READING TEXT |
%%

If there is a hardwired entry then this hardwired entry belongs to the
controlblock (status, error or whatever), but certainly not to a
dynamically allocatable queue as that would defeat the whole purpose.

That hardwired entry could surely exist in a IDXD type setup where the
message storage is in an defined array on the device.

But with the use case you described where you store the message at some
place in per queue system memory, the MSI index is not relevant at all,
because there is no table. So it's completely meaningless for the device
and just useful for finding the related MSI descriptor again.

If the queue or the controlblock have an internal small array of
messages in their queue or controlblock specific memory, then how would
a per device global index help?

Or has each queue and controlblock and whatever access to a shared large
array where the messages are stored and the indices are handed out to
the queues and controlblocks?

If each of them have their own small array, then queue relative indexing
makes a ton of sense, no?

> For the devices I know about there are two approaches for allocating
> interrupts.

%%

INFORMATION PROVIDED |
%%

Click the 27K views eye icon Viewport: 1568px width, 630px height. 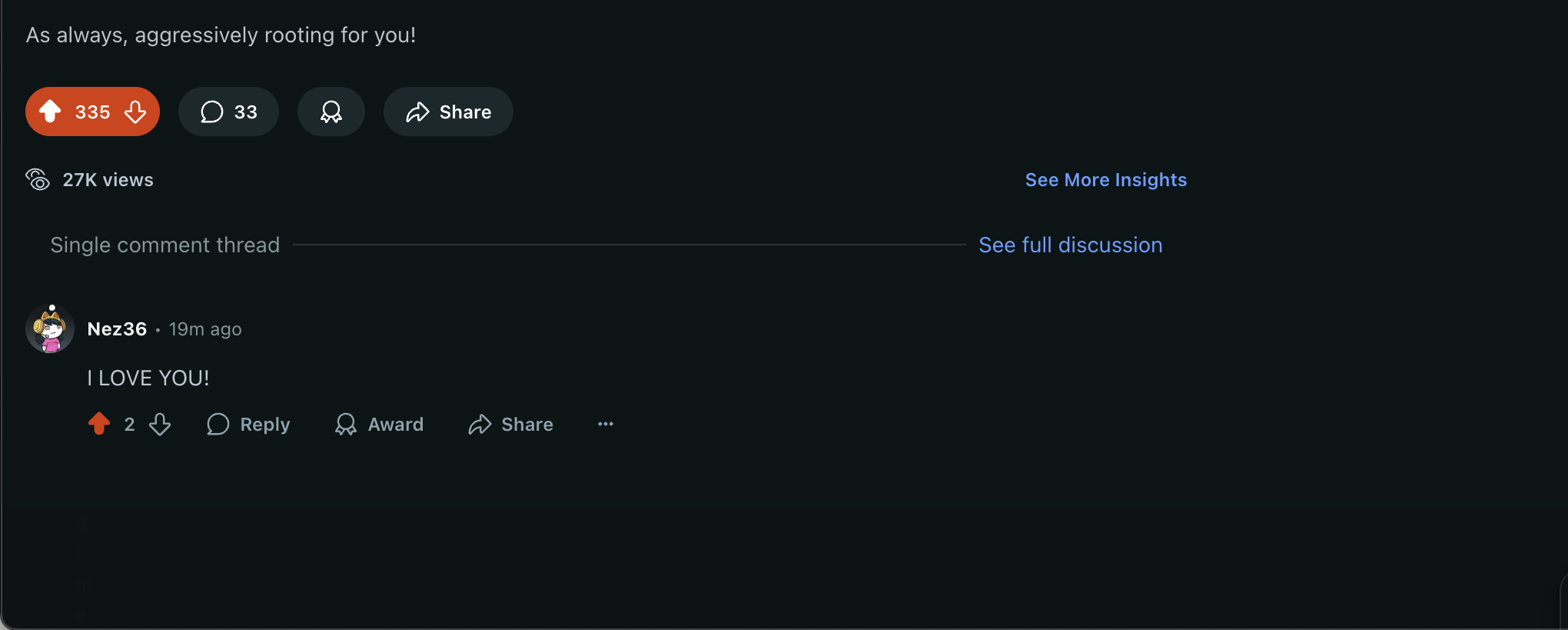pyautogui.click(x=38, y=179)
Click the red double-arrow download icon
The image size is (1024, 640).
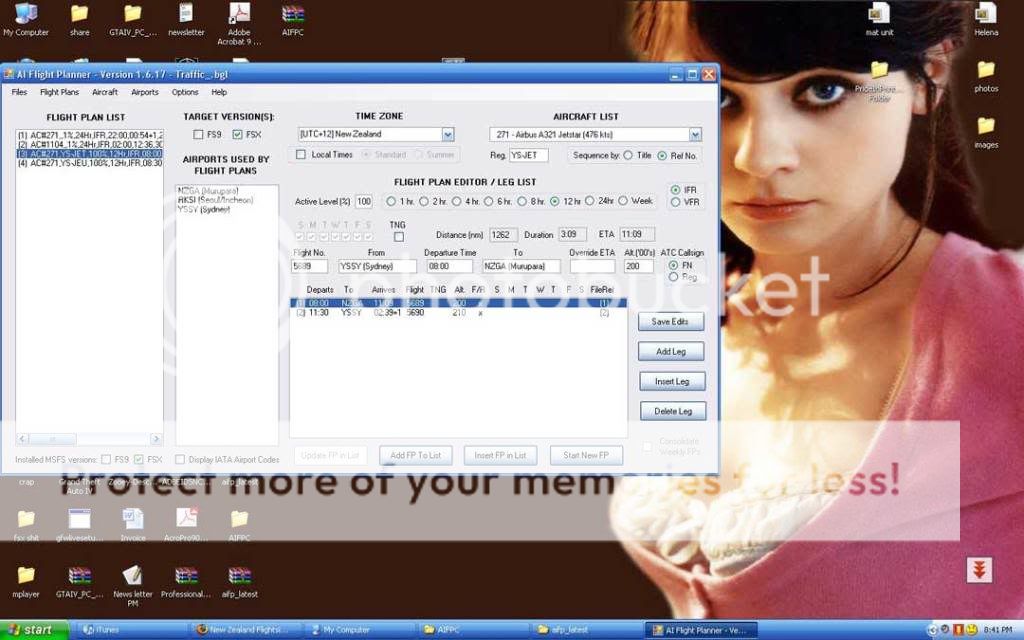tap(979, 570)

%%

Quote each question that the MSI storage excerpt asks, in full. Please work from the MSI storage excerpt alone and leave the material aside.

TASK RESPONSE |
1. "If the queue or the controlblock have an internal small array of messages in their queue or controlblock specific memory, then how would a per device global index help?"
2. "Or has each queue and controlblock and whatever access to a shared large array where the messages are stored and the indices are handed out to the queues and controlblocks?"
3. "If each of them have their own small array, then queue relative indexing makes a ton of sense, no?"